[[ INPUT, beginning ]]

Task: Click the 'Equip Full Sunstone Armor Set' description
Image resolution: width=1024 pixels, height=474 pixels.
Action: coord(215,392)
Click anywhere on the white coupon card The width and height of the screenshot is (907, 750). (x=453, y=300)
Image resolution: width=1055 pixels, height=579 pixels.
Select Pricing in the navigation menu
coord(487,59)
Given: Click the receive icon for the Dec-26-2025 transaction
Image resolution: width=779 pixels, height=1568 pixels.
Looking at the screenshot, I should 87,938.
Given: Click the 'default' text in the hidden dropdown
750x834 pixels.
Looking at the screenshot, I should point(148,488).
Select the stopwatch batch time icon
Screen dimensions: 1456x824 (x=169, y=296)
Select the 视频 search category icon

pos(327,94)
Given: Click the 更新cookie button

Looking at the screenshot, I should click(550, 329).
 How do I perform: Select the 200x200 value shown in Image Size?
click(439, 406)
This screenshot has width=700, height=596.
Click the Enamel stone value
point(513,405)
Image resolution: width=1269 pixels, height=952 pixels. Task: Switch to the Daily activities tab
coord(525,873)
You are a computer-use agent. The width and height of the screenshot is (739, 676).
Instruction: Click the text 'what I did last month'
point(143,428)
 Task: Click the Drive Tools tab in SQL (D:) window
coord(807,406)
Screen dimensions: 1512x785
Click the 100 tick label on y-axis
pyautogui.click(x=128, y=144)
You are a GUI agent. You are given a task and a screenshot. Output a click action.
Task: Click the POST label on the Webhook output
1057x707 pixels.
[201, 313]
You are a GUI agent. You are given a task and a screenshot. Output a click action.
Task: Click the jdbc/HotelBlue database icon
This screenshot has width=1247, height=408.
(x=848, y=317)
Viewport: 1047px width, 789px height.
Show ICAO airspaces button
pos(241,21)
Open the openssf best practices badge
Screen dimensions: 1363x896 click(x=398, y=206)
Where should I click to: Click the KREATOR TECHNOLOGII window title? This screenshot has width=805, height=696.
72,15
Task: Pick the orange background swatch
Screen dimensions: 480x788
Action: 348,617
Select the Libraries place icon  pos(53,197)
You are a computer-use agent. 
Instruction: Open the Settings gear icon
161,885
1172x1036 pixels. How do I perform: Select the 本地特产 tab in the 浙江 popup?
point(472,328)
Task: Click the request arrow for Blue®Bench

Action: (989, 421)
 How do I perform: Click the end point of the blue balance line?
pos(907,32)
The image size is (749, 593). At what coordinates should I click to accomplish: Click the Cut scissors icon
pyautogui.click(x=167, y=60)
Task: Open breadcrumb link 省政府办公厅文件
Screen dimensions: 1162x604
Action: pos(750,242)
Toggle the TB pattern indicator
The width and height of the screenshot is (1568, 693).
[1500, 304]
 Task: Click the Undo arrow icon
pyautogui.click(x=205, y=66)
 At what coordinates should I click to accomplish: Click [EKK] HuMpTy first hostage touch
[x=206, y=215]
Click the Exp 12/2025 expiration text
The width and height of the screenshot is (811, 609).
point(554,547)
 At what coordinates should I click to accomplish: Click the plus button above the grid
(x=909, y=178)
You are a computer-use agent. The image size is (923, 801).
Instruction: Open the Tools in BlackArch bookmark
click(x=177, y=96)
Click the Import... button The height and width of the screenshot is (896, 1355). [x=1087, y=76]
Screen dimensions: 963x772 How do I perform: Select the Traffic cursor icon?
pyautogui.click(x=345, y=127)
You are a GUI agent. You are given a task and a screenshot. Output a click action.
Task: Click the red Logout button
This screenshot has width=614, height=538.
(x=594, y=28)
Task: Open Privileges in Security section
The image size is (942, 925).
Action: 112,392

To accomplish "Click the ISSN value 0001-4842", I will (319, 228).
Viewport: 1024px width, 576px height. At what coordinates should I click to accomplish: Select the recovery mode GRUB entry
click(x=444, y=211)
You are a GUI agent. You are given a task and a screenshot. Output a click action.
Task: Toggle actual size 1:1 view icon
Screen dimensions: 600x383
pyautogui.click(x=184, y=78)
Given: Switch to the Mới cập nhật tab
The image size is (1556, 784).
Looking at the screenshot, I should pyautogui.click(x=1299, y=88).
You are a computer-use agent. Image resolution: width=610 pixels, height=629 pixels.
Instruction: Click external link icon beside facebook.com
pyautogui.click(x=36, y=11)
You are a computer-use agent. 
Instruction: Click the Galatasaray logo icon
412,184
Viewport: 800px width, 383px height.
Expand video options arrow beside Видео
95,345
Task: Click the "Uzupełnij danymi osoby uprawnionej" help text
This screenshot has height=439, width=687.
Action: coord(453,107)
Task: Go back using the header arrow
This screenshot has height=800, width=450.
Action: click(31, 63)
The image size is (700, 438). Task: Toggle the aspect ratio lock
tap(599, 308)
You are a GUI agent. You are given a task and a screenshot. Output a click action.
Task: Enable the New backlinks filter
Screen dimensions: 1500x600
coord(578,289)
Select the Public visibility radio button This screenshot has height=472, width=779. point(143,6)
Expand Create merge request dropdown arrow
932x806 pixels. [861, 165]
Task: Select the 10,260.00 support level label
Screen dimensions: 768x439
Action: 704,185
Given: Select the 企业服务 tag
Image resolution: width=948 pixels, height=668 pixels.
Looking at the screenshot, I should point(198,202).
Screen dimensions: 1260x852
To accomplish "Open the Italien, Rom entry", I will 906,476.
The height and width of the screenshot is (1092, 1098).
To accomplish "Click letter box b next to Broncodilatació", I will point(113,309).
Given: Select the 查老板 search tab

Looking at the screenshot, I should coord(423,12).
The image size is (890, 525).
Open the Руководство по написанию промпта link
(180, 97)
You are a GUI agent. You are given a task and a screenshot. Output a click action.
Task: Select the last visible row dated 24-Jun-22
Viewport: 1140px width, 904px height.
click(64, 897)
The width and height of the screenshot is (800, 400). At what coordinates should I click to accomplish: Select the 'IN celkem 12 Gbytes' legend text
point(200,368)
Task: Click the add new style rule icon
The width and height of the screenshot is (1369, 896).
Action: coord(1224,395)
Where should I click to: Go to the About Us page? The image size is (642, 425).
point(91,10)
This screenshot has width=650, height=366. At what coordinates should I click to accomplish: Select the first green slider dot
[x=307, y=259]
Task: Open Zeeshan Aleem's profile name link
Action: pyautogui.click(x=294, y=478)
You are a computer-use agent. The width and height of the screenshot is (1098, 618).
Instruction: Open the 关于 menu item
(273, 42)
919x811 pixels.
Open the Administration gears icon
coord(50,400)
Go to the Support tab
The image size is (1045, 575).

[[ INPUT, end ]]

*TASK STATEMENT*
Where a line in the entries holds "computer", copy that line.

*SOLUTION BELOW*
You are a computer-use agent. The width and height of the screenshot is (739, 676).
You are a computer-use agent. 
You are a computer-use agent. The image size is (923, 801).
You are a computer-use agent. Image resolution: width=610 pixels, height=629 pixels.
You are a computer-use agent. 
You are a computer-use agent. The width and height of the screenshot is (1098, 618).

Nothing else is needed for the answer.